Here, Cedric Greene sued Sprint Nextel Corporation for negligent infliction of emotional distress.1 He alleges that in response to a request for information that he served on Sprint, "Sprint intentionally falsified a legal document indicating that no records were found for the telephone number that Greene had requested." R. Vol. 1 at 5. In his Complaint, he asserts diversity jurisdiction, but seeks only $60,000 in damages. The district court dismissed Greene's Complaint after concluding that it lacked subject-matter jurisdiction. We affirm.

A party cannot waive or forfeit a lack of subject-matter jurisdiction. Arbaugh, 546 U.S. at 514. After reviewing Greene's Complaint, we agree with the district court that Greene has failed to establish subject-matter jurisdiction. See Whitelock v. Leatherman, 460 F.2d 507, 514 (10th Cir. 1972) ("A federal court's jurisdiction must clearly appear from the face of a complaint."). Greene has asserted no basis for federal-question jurisdiction and his claim for $60,000 defeats any diversity jurisdiction.2 Thus, the district court's judgment is affirmed.

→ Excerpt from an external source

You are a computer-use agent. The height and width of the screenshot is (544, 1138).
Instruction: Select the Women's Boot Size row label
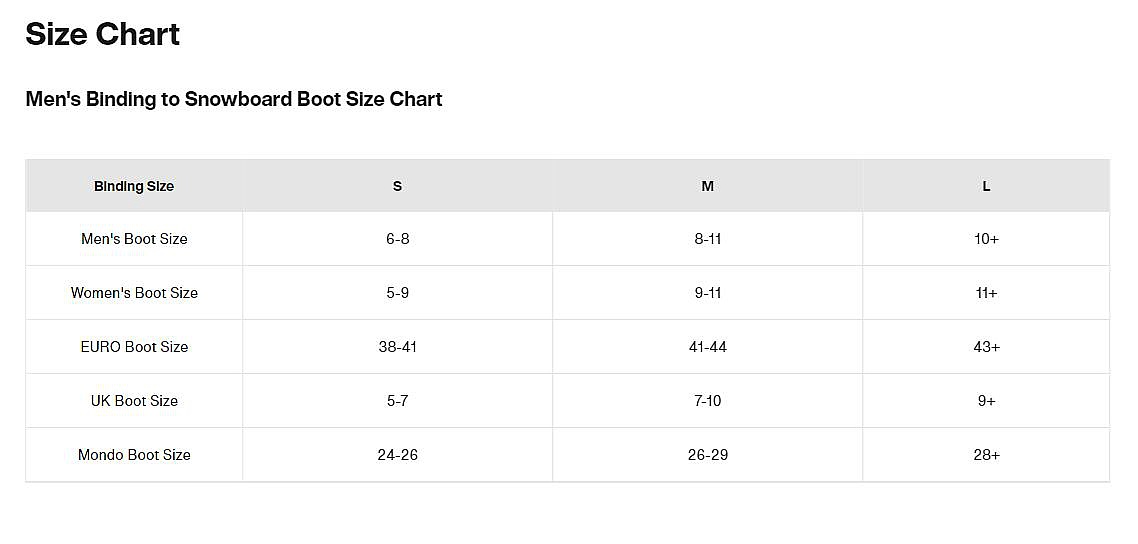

* After examining the briefs and appellate record, this panel has determined unanimously that oral argument would not materially assist in the determination of this appeal. See Fed. R. App. P. 34(a)(2); 10th Cir. R. 34.1(G). The case is therefore ordered submitted without oral argument. This order and judgment is not binding precedent, except under the doctrines of law of the case, res judicata, and collateral estoppel. It may be cited, however, for its persuasive value consistent with Fed. R. App. P. 32.1 and 10th Cir. R. 32.1.
1. Because Greene appears pro se, "we construe his pleadings liberally." Ledbetter v. City of Topeka, 318 F.3d 1183, 1187 (10th Cir. 2003). In doing so, we are more lenient about deficient pleadings, failure to cite appropriate legal authority, and confusion of legal theories. See Garrett v. Selby Connor Maddux & Janer, 425 F.3d 836, 840 (10th Cir. 2005). But we "cannot take on the responsibility of serving as the litigant's attorney in constructing arguments and searching the record." Id. And we will not "supply additional factual allegations to round out a plaintiff's complaint or construct a legal theory on a plaintiff's behalf." Whitney v. New Mexico, 113 F.3d 1170, 1173-74 (10th Cir. 1997).
2. On appeal, Greene argues that he can obtain relief under 28 U.S.C. § 455(b)(1). That section states that a judge should disqualify himself "[w]here he has a personal bias or prejudice concerning a party, or personal knowledge of disputed evidentiary facts concerning the proceeding." Id. Section 455(b)(1) doesn't add to the district court's subject-matter jurisdiction.